- Extract provided -
===
Glenn A. Fink

2papers

2 Papers

SEDec 9, 2019
Building Executable Secure Design Models for Smart Contracts with Formal Methods

Weifeng Xu, Glenn A. Fink

Smart contracts are appealing because they are self-executing business agreements between parties with the predefined and immutable obligations and rights. However, as with all software, smart contracts may contain vulnerabilities because of design flaws, which may be exploited by one of the parties to defraud the others. In this paper, we demonstrate a systematic approach to building secure design models for smart contracts using formal methods. To build the secure models, we first model the behaviors of participating parties as state machines, and then, we model the predefined obligations and rights of contracts, which specify the interactions among state machines for achieving the business goal. After that, we illustrate executable secure model design patterns in TLA+ (Temporal Logic of Actions) to against well-known smart contract vulnerabilities in terms of state machines and obligations and rights at the design level. These vulnerabilities are found in Ethereum contracts, including Call to the unknown, Gasless send, Reentrancy, Lost in the transfer, and Unpredictable state. The resultant TLA+ specifications are called secure models. We illustrate our approach to detect the vulnerabilities using a real-estate contract example at the design level.
===
- Source records -

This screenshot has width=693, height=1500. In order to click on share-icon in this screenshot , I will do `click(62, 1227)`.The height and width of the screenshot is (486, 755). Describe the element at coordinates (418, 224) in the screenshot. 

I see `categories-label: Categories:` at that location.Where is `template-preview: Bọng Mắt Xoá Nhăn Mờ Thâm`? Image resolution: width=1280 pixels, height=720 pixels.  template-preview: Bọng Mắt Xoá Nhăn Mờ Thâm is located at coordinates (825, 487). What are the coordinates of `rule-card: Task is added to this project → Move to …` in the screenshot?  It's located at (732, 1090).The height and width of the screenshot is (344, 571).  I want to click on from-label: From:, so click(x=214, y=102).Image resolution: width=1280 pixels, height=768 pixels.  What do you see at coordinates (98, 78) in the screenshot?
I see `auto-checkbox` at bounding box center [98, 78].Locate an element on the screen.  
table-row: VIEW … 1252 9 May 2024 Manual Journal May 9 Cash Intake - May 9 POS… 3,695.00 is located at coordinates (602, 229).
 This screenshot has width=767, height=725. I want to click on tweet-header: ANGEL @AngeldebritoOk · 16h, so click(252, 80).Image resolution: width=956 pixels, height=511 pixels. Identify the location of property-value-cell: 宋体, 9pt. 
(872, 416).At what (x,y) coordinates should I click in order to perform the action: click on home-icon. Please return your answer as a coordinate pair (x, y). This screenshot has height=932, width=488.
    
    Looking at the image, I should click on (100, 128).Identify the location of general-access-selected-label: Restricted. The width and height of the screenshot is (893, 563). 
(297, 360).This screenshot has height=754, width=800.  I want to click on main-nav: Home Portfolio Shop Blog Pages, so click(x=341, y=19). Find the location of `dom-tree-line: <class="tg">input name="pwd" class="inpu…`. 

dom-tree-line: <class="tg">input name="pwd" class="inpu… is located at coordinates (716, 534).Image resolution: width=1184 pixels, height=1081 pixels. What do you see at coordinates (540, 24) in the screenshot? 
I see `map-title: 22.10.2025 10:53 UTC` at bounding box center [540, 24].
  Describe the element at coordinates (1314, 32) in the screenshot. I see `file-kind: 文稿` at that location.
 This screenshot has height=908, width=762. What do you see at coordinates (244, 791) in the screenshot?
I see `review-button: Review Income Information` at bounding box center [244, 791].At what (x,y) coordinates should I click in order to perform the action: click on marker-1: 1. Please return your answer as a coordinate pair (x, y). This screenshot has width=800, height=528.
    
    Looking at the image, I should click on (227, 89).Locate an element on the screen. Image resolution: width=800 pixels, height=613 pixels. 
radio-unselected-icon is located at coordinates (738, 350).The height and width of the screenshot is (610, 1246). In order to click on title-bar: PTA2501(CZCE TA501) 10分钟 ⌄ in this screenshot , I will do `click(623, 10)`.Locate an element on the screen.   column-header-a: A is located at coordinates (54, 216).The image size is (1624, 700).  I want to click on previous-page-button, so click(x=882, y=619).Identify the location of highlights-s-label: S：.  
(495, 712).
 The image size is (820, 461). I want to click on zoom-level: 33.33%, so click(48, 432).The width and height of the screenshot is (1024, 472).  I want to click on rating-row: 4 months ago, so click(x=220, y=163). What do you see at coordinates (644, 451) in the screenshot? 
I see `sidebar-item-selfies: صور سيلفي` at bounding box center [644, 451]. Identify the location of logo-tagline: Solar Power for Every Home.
===
- Task -
Write the next part of the page listing Glenn A. Fink's papers, starting after the abstract on secure design models for smart contracts.

- Output below -
CRApr 16, 2019
Helping IT and OT Defenders Collaborate

Glenn A. Fink, Penny McKenzie

Cyber-physical systems, especially in critical infrastructures, have become primary hacking targets in international conflicts and diplomacy. However, cyber-physical systems present unique challenges to defenders, starting with an inability to communicate. This paper outlines the results of our interviews with information technology (IT) defenders and operational technology (OT) operators and seeks to address lessons learned from them in the structure of our notional solutions. We present two problems in this paper: (1) the difficulty of coordinating detection and response between defenders who work on the cyber/IT and physical/OT sides of cyber-physical infrastructures, and (2) the difficulty of estimating the safety state of a cyber-physical system while an intrusion is underway but before damage can be effected by the attacker. To meet these challenges, we propose two solutions: (1) a visualization that will enable communication between IT defenders and OT operators, and (2) a machine-learning approach that will estimate the distance from normal the physical system is operating and send information to the visualization.